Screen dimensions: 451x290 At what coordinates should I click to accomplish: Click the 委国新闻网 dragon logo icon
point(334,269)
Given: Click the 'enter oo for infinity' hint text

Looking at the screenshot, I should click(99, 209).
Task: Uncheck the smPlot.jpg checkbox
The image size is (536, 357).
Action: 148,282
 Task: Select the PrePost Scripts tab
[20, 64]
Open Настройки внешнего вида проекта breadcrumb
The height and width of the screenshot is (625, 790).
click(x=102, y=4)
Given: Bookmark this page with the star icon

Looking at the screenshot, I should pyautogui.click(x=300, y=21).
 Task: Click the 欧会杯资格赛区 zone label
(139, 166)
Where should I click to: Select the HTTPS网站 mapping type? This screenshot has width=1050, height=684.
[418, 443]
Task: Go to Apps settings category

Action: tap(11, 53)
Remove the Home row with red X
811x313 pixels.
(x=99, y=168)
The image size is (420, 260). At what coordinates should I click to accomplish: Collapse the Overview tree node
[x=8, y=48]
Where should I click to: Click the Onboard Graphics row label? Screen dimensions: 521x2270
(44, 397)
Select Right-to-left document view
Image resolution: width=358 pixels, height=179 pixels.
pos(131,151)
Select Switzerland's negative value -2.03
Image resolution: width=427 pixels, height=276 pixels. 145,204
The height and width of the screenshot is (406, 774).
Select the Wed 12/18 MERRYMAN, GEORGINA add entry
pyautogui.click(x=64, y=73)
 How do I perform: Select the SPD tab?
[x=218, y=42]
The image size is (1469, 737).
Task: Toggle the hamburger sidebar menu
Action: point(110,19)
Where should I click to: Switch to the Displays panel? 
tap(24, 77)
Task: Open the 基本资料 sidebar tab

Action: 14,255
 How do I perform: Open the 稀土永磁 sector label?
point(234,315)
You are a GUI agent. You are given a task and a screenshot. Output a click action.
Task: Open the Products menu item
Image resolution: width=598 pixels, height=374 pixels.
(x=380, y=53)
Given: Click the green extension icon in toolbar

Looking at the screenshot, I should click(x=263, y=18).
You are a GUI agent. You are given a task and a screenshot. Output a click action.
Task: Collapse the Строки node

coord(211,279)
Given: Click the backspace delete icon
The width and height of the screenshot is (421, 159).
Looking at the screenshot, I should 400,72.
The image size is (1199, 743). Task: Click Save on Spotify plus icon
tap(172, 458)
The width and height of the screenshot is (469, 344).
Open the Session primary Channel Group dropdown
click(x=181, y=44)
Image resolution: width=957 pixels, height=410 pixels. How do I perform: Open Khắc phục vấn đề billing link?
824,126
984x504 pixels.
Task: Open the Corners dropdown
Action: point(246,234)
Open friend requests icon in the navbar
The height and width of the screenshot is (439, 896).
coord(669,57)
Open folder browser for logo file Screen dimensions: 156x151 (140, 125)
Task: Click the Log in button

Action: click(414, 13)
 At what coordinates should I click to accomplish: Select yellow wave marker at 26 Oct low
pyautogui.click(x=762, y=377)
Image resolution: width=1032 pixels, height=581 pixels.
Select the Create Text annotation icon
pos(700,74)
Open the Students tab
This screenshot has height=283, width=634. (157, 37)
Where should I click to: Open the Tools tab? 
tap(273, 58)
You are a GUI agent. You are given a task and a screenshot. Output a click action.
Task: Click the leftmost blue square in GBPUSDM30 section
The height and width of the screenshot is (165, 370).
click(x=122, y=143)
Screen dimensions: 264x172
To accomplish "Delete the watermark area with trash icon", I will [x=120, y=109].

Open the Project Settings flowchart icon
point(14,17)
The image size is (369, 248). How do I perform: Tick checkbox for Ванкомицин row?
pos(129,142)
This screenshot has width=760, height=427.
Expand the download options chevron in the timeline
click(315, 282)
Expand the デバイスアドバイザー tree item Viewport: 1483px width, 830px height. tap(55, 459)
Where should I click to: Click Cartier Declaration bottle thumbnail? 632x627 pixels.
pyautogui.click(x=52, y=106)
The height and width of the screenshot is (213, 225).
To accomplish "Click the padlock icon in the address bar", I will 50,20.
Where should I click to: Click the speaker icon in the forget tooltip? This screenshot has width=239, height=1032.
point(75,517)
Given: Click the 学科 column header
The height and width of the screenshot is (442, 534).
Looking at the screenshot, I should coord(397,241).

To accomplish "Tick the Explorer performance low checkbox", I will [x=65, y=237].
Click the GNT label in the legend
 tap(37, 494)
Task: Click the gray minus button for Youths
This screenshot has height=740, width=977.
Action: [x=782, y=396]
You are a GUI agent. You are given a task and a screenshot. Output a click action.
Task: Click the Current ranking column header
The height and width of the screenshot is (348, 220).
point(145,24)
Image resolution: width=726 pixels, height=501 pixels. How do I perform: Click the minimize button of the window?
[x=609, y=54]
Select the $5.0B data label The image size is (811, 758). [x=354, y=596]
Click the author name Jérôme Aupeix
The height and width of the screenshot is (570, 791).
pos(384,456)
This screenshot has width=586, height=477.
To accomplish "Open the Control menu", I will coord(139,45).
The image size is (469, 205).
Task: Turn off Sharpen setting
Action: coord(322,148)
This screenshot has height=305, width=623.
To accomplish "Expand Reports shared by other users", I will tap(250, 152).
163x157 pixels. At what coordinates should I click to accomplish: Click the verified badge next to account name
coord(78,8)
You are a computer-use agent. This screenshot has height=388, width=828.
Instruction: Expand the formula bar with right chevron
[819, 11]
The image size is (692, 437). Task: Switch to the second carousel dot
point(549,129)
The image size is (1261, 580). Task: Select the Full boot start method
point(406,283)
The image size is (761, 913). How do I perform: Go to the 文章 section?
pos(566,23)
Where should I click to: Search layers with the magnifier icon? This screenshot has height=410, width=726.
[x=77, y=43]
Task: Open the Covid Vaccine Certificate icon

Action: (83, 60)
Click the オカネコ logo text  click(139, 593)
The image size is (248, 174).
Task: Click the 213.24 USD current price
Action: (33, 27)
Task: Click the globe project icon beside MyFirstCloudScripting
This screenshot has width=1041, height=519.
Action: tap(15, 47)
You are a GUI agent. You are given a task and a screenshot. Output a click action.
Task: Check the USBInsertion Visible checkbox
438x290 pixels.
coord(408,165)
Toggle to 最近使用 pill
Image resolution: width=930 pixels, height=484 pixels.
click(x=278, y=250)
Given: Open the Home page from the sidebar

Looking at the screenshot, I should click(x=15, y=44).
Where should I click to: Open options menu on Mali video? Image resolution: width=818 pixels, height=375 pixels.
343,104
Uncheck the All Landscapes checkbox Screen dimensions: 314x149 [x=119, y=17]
- - -
[EXERCISE]: State how many lines contain the word "header" across the listing, and give no other text.

[RESULT FOR THIS TASK]: 2